EXERCISE 1 →
Update the saved entries from the line containing "Open the 15pt Application Font dropdown" down to the end of the saved entries, replacing "dropdown" with "menu" and leaving everything else unchanged. Leave the pictures out of your answer.

We all love the Olympics because there is nothing quite like screaming passionate instructions at the TV about a sport we learned existed exactly five minutes ago. But we need to address the elephant in the stadium: some of these events are purely unhinged.
There are actual humans out there voluntarily flinging themselves off ice cliffs or doing backflips with knives attached to their feet. Who authorized this? Why is “life-threatening sliding” a hobby? And why is the Winter Olympics a million times more unhinged than its summer big sister? We have more questions than answers, so let’s swan dive into Olympic sports that prove humanity has absolutely zero chill.
#1 Ski Ballet
We need a moment of silence for the greatest loss in Olympic history. Ski Ballet was a demonstration sport in the late 80s and early 90s, and it was exactly as majestic as it sounds. Imagine figure skating, but instead of skates, you have 6-foot-long planks attached to your feet, and instead of grace, you have a perm and a neon windbreaker.
Athletes would perform 90-second routines to synth-pop music, doing spins, flips, and a move called the “pole flip” where they used their ski poles to vault themselves into the air. It was essentially “Jazzercise on Ice.” It was never brought back after 1992 because the Olympic Committee apparently hates joy (and probably because snowboarding became the “cool” new kid), but the footage of skiers doing dramatic pirouettes with puffy sleeves remains the peak of human athletic achievement.

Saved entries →
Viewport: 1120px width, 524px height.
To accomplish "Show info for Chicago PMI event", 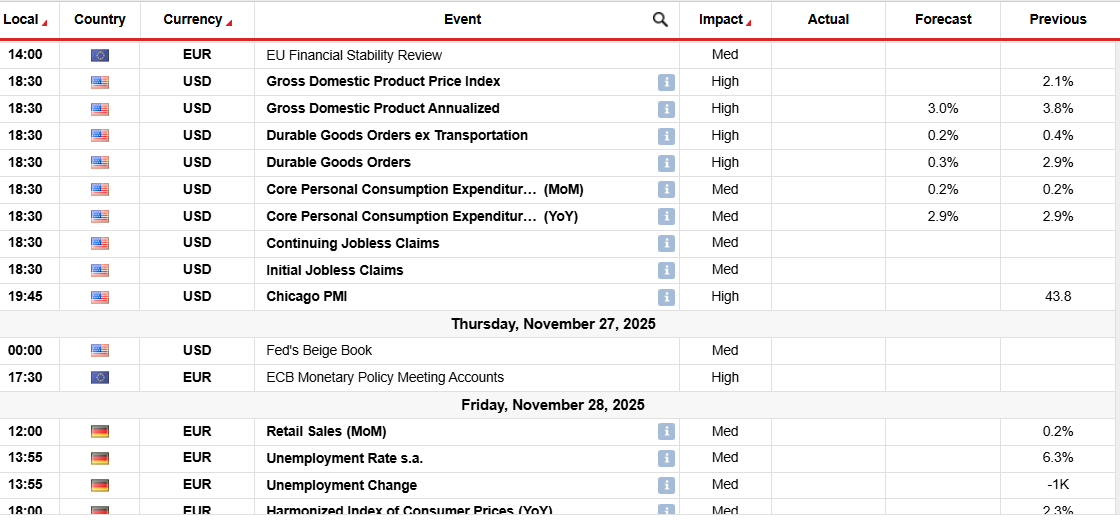I will [666, 297].
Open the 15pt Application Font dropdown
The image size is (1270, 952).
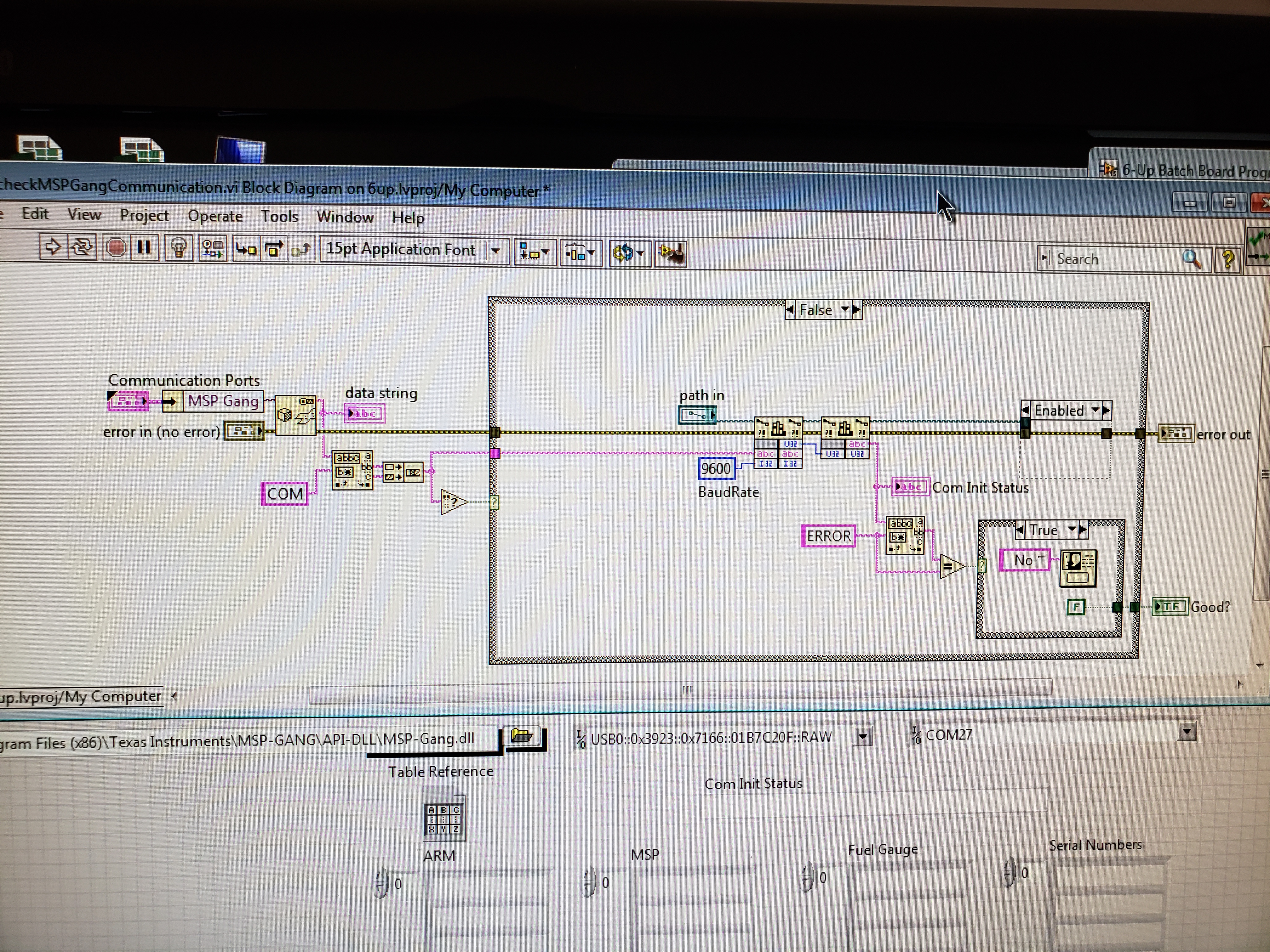click(x=413, y=250)
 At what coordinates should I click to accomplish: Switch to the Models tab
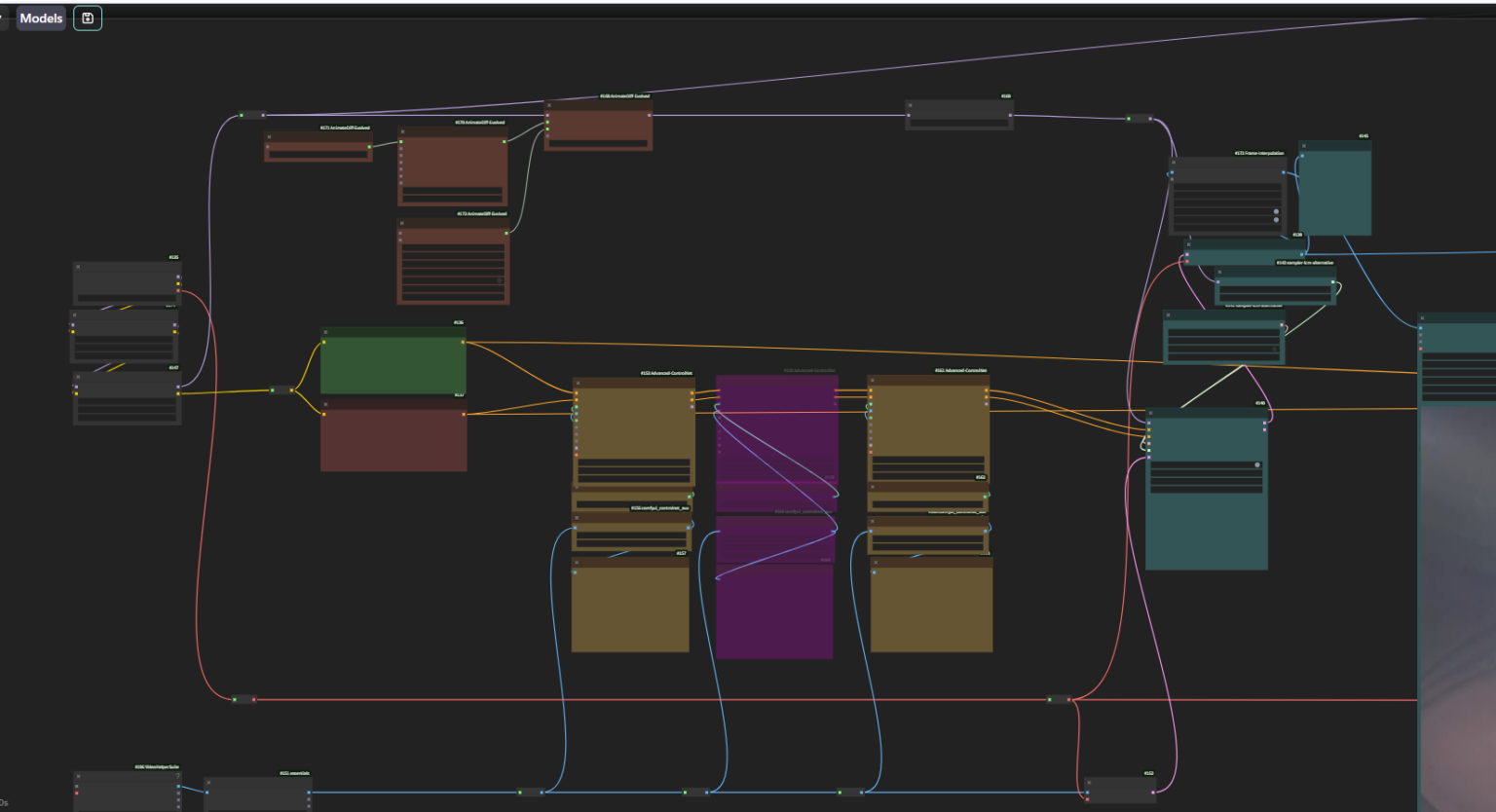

EXERCISE 2 →
Duplicate everything in the Olympics article from "Athletes would perform" down to "human athletic achievement.".

CORRECT ANSWER 1 →
Open the 15pt Application Font menu
The image size is (1270, 952).
click(x=413, y=250)
 At what coordinates should I click to accomplish: Switch to the Models tab

CORRECT ANSWER 2 →
Athletes would perform 90-second routines to synth-pop music, doing spins, flips, and a move called the “pole flip” where they used their ski poles to vault themselves into the air. It was essentially “Jazzercise on Ice.” It was never brought back after 1992 because the Olympic Committee apparently hates joy (and probably because snowboarding became the “cool” new kid), but the footage of skiers doing dramatic pirouettes with puffy sleeves remains the peak of human athletic achievement.